そんな生徒たちのことを束ねて、授業など行えるのだろうか……。いや、そもそも、彼女たちに教えられることなどあるのだろうか……。ハイスピアが頭を悩ませてしまうのも仕方のないことだと言えた。
ただ、彼女は、担任教師であることをやめようとは思わなかった。もちろん、自分の正体がエルフであるという弱みを、生徒たちに握られているから、というのが理由だったわけではない。彼女が受け持っていた生徒たちは、皆が真面目で、授業を真剣に受けてくれる者たちばかりだったからだ。あるいは、一部の生徒(?)から、自身が知らない知識を教えて貰えることがあったことも、理由だと言えるだろう。
だとしても、胃にズシリとのし掛かってくる"責任"という名の重圧を押し返せるわけではなかったので、彼女は悩んでいたのだ。もしも自分にもっと力があれば……。もっと教師としてのセンスがあれば……。悩んでいる内に、時間ばかりが過ぎていった。
「……おっと、もうこんな時間ですか……」
ハイスピアは資料と教材を手に取ると、自身の教員室から、教室へと向かった。オリエンテーションの授業は急遽取りやめになってしまったが、スケジュールを繰り上げて、本来であればオリエンテーション後に行う予定の授業を、今日の授業として行うことにしたのだ。

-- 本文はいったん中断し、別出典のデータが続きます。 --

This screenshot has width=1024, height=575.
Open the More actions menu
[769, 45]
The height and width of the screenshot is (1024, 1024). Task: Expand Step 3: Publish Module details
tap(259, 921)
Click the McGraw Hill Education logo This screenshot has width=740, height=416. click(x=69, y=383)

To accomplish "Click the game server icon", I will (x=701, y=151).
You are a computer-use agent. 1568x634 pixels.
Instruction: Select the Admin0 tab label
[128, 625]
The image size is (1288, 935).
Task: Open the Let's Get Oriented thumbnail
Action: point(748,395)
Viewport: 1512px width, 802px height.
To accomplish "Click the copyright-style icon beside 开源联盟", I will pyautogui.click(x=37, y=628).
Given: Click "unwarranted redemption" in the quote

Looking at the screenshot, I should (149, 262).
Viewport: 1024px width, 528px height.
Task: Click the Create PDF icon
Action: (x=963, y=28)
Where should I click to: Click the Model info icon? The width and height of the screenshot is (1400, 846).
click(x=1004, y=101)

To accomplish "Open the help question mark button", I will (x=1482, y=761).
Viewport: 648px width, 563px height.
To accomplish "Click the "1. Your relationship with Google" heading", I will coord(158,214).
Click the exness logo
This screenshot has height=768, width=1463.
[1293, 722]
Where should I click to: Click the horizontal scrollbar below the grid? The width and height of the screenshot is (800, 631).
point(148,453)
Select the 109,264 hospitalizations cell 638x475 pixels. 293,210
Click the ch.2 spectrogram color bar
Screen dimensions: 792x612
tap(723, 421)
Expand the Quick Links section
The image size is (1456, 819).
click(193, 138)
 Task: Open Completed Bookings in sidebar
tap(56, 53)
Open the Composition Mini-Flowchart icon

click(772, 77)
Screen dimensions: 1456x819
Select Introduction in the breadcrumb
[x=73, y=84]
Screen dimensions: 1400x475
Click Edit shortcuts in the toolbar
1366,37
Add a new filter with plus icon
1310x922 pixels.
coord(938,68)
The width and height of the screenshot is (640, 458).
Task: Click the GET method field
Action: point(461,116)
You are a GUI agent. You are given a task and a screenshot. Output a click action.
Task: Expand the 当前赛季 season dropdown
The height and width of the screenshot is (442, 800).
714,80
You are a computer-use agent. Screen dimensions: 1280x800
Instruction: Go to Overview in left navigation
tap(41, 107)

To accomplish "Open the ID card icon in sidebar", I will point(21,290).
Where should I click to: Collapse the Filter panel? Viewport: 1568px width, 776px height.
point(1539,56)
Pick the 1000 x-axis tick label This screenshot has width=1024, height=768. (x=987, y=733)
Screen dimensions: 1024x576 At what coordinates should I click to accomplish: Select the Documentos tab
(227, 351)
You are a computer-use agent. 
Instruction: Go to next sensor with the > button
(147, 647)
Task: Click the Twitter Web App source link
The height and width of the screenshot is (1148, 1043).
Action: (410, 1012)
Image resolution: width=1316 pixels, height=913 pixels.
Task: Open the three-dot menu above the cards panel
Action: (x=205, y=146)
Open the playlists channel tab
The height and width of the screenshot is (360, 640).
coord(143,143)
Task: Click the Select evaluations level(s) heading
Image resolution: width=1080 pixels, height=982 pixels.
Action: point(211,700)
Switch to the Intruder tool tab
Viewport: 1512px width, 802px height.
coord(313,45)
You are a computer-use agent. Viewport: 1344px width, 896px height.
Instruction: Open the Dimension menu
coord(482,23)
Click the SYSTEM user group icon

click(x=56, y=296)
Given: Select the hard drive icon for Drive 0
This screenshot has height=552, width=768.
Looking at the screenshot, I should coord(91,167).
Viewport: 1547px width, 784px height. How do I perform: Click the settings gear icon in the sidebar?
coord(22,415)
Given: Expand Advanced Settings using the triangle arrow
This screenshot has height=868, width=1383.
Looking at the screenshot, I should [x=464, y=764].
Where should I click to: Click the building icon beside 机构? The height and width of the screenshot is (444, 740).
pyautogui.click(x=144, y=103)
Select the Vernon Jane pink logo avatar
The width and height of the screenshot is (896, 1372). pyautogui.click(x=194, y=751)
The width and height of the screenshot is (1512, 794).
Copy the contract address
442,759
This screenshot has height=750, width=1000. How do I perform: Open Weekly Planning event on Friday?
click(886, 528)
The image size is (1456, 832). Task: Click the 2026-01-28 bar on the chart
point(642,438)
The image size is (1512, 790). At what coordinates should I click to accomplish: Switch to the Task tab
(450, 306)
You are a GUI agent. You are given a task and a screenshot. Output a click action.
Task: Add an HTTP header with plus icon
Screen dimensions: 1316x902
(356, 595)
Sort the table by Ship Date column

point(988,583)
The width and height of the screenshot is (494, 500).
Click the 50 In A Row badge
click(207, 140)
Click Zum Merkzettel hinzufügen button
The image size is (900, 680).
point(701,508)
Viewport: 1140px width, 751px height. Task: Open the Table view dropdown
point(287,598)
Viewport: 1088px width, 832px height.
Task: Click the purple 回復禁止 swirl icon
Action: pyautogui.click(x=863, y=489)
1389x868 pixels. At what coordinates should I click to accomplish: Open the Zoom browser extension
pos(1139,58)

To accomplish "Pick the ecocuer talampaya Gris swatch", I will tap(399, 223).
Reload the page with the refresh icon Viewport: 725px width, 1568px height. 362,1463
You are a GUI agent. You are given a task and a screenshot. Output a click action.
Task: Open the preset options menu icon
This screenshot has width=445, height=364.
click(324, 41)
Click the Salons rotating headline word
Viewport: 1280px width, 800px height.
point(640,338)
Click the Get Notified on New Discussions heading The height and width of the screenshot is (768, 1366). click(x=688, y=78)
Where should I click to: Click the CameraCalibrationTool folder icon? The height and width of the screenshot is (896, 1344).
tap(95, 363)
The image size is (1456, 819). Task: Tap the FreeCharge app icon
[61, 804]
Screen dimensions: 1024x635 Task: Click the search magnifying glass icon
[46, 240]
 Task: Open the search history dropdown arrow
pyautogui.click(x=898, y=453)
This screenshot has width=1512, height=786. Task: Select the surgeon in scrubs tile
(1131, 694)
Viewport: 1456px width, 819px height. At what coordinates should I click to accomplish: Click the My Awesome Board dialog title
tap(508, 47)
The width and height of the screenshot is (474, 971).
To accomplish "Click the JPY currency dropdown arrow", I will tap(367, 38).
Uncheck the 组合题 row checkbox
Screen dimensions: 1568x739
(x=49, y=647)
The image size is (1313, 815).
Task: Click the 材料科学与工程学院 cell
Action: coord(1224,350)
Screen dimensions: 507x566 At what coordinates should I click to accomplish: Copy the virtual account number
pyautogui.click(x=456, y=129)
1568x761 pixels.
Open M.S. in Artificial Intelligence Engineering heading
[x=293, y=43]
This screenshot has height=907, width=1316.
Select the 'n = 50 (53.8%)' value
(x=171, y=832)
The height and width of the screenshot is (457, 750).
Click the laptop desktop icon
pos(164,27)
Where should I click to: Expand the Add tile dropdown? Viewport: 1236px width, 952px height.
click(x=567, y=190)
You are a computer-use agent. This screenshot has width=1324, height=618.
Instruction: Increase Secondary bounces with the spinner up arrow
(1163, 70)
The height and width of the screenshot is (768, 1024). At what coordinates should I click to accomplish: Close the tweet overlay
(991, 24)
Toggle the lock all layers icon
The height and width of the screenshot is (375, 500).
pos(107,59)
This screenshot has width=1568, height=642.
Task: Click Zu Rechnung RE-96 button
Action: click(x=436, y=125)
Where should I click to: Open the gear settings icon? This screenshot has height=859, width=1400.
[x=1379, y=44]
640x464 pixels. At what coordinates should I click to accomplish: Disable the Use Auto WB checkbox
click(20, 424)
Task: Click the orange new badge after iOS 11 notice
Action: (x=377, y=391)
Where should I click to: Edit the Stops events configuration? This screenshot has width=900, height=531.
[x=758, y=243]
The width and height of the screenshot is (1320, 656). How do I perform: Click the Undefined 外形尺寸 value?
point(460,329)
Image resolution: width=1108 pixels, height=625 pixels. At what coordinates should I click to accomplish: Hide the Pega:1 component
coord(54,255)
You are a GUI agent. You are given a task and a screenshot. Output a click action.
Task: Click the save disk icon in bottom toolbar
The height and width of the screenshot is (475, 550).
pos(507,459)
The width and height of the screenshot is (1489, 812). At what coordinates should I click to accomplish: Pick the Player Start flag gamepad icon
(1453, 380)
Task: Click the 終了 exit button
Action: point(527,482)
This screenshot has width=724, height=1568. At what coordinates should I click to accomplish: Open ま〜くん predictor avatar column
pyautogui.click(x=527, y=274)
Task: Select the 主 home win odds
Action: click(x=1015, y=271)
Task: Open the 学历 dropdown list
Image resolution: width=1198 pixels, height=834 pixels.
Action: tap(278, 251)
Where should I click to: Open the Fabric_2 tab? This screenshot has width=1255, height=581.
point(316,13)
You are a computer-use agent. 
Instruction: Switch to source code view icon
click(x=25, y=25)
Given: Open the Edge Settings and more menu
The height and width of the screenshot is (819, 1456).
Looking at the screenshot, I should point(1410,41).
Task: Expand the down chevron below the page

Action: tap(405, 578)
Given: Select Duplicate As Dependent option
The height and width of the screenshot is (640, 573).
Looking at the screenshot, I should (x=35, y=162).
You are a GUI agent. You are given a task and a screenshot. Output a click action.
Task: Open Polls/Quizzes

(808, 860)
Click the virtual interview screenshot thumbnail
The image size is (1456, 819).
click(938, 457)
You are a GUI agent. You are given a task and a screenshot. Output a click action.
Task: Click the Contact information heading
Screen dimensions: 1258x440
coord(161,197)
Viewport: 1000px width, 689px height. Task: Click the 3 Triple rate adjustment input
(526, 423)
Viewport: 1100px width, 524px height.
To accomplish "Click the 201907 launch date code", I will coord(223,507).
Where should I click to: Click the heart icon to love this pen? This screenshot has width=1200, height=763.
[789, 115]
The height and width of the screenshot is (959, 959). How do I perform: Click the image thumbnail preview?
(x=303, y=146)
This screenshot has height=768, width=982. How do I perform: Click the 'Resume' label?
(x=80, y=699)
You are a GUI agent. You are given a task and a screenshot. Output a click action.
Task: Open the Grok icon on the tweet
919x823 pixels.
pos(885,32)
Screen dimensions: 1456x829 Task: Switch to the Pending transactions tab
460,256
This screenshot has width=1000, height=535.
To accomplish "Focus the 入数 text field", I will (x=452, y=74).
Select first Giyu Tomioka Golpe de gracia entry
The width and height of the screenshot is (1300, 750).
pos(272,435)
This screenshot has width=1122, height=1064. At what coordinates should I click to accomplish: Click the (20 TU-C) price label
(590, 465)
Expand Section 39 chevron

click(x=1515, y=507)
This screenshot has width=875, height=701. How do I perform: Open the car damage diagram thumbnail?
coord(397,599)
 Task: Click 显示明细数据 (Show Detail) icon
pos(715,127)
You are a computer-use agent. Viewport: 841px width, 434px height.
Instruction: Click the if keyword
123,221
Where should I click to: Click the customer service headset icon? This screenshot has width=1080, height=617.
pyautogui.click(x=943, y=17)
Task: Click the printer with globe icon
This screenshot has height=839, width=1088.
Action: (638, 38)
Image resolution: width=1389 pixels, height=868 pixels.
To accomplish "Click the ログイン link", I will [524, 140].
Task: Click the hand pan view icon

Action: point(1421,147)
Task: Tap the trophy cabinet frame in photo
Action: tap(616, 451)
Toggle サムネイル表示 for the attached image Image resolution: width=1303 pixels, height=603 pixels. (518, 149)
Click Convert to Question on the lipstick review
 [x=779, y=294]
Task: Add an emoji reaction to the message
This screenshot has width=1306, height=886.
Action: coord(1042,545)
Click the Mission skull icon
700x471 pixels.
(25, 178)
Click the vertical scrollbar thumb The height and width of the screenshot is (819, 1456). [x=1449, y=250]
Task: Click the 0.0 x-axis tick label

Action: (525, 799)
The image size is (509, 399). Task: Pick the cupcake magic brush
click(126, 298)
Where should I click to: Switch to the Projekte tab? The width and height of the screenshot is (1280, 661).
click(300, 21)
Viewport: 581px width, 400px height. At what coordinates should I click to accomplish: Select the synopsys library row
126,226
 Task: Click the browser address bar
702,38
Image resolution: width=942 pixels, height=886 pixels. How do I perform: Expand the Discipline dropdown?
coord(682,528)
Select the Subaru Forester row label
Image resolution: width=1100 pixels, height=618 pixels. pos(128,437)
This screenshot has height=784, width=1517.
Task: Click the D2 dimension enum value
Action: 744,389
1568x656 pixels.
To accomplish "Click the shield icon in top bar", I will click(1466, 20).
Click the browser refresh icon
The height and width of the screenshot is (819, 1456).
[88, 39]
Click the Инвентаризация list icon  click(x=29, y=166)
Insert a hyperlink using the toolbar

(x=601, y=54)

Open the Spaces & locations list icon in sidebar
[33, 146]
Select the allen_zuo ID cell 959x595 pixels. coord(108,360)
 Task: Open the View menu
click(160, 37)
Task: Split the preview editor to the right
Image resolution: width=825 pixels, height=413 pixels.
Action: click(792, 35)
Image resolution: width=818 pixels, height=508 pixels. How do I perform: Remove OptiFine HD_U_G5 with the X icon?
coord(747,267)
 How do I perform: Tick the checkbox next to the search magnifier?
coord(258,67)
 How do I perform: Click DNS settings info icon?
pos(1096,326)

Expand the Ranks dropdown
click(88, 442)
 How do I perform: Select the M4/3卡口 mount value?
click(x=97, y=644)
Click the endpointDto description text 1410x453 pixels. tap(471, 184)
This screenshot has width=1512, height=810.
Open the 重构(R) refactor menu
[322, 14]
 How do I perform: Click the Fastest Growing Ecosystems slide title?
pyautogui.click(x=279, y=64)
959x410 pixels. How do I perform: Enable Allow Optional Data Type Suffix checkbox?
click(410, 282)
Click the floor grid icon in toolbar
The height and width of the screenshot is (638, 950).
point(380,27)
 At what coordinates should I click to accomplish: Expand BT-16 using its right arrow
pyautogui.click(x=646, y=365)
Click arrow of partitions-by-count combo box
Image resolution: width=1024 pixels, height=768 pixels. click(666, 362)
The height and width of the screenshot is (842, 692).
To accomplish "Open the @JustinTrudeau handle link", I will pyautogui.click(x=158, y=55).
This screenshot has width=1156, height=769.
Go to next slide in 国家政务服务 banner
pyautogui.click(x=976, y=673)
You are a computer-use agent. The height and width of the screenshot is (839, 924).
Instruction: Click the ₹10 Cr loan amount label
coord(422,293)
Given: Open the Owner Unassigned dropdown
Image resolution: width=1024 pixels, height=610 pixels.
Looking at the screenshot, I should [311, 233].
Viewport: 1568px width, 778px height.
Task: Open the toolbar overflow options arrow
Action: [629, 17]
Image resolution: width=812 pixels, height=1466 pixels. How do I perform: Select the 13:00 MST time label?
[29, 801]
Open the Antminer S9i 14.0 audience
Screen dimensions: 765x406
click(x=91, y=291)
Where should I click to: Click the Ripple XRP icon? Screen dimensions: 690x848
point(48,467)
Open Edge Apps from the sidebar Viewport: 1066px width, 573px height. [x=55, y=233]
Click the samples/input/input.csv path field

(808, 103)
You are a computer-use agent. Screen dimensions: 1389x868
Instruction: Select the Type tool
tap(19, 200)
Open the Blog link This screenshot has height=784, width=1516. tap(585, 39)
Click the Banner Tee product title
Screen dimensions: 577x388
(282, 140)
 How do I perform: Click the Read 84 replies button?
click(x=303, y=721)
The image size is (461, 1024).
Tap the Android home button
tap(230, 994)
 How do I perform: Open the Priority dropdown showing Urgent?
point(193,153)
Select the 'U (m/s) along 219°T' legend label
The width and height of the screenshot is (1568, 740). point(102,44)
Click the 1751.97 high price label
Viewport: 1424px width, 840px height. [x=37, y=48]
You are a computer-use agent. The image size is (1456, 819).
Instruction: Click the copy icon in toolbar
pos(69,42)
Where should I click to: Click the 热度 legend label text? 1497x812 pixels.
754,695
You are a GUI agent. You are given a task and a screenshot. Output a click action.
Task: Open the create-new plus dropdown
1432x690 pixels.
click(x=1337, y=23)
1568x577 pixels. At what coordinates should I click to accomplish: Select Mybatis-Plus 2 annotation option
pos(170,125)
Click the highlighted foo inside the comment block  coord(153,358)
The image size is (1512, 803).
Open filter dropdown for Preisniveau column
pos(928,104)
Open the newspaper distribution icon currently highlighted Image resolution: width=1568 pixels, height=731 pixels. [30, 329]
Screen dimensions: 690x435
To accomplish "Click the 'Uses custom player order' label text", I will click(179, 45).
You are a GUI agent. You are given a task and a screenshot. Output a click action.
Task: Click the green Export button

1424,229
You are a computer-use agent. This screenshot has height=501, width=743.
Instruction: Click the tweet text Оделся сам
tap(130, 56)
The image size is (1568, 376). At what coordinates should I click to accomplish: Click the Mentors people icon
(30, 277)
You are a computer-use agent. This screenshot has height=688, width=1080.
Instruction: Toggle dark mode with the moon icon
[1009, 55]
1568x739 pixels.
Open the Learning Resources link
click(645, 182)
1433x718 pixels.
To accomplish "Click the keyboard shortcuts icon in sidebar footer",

そして、彼女がふと廊下の窓のそとに視線を向けた——そんな時のことである。
ドゴォォォォンッ!!
激しい落雷が、校門付近に落下した。それも、文字通り、青天の霹靂と言えるような落雷が。
……毎年、1月1日に悩んでおるのじゃ。
「あけましておめでとうございます」←この言葉を、妾言葉(?)として表現できぬか、と。
あけましておめでとうございますなのじゃ?
……どう考えてもおかしいじゃろ。
まぁ、それが良いという考え方もあるにはあるのじゃがのう……。